La métropole de Grenoble traverse une crise politique inédite. L'élection de son président, prévue ce jeudi, a dû être reportée après l'échec de deux tours de scrutin, aucun candidat n'ayant obtenu la majorité absolue des suffrages. Les 97 conseillers métropolitains, réunis en séance plénière, n'ont pas réussi à départager les trois candidats en lice.
Un scrutin sans vainqueur
Au premier tour, le candidat écologiste Éric Piolle, maire de Grenoble, a obtenu 45 voix, suivi par le socialiste Christophe Ferrari avec 36 voix, et le centriste Olivier Véran avec 16 voix. Aucun n'atteignant les 49 voix nécessaires pour l'emporter. Le second tour, organisé dans l'après-midi, n'a pas permis de dégager une majorité claire, les alliances n'ayant pas abouti.
Des négociations en coulisses
Face à cette situation de blocage, les élus ont décidé de reporter l'élection à une date ultérieure, probablement dans les prochaines semaines. Les discussions se poursuivent en coulisses pour tenter de trouver un compromis. Les écologistes, arrivés en tête, espèrent rallier des voix du centre et de la gauche modérée. De leur côté, les socialistes et les centristes n'excluent pas une alliance de second tour.
Cette situation reflète les tensions politiques au sein de la métropole, où les équilibres sont fragiles. La métropole de Grenoble, qui regroupe 49 communes et près de 450 000 habitants, doit faire face à des enjeux majeurs comme la transition écologique, les transports ou le logement. L'absence de président élu retarde la prise de décisions importantes.
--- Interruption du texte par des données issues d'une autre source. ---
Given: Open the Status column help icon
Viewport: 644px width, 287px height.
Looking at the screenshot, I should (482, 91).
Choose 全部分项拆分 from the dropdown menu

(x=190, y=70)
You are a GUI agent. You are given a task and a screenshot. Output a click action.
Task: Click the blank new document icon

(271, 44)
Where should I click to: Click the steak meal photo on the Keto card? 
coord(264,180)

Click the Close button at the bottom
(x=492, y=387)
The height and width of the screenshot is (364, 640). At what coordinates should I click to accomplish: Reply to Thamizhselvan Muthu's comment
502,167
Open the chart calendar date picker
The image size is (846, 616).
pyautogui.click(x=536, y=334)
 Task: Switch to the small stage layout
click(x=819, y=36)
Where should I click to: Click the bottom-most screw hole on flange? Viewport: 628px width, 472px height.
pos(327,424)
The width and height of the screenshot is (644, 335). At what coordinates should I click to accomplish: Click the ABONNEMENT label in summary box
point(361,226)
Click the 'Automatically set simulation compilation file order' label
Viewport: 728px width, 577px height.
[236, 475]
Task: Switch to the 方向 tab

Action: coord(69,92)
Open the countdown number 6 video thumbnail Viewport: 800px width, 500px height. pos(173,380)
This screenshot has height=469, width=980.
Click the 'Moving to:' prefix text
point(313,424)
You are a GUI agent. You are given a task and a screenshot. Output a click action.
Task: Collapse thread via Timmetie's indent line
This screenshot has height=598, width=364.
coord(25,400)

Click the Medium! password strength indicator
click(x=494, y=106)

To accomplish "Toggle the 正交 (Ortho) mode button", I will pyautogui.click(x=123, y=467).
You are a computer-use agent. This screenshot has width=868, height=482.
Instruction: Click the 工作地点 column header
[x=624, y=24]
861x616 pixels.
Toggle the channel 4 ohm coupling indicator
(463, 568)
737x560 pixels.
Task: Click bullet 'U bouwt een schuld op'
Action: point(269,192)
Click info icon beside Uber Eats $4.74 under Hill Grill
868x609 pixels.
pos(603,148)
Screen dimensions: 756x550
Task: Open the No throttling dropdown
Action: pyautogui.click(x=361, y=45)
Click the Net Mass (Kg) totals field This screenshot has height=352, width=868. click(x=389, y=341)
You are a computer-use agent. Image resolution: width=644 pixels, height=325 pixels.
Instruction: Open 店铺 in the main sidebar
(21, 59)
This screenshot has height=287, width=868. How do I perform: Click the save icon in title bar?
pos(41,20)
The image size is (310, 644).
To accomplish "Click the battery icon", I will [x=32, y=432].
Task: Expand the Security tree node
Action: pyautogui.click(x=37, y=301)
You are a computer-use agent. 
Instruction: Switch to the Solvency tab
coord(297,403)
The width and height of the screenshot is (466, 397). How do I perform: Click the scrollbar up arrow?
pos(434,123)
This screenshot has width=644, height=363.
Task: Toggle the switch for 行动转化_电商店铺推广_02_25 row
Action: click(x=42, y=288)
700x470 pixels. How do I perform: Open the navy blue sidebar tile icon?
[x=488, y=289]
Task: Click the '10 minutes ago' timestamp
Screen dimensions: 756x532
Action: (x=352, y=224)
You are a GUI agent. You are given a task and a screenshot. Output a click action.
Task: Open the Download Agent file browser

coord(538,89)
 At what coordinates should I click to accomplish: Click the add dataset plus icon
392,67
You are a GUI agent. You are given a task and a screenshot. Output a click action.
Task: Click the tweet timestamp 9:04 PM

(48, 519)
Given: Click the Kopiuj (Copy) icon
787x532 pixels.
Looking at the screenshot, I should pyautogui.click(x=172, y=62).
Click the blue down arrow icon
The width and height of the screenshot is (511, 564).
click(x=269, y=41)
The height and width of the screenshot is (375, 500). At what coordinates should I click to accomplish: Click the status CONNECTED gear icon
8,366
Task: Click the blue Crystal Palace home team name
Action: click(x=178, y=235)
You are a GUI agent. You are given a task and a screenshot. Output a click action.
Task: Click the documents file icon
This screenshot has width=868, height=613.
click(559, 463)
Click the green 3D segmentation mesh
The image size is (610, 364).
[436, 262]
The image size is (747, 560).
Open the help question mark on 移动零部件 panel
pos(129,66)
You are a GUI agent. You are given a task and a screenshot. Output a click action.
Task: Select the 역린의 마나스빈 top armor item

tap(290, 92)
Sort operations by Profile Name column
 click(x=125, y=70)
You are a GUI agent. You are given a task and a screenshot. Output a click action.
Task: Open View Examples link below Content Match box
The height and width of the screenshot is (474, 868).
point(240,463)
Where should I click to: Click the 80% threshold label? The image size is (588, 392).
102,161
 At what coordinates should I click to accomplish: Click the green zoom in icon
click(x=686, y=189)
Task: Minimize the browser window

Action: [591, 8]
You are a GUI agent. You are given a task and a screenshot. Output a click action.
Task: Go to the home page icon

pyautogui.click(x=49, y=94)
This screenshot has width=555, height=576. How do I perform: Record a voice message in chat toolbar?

Les prochains jours seront décisifs pour trouver une issue. Les regards sont tournés vers les partis nationaux, qui pourraient influencer les négociations locales. En attendant, la gestion courante des affaires métropolitaines est assurée par l'ancien président, Christophe Ferrari, qui reste en fonction jusqu'à l'élection de son successeur.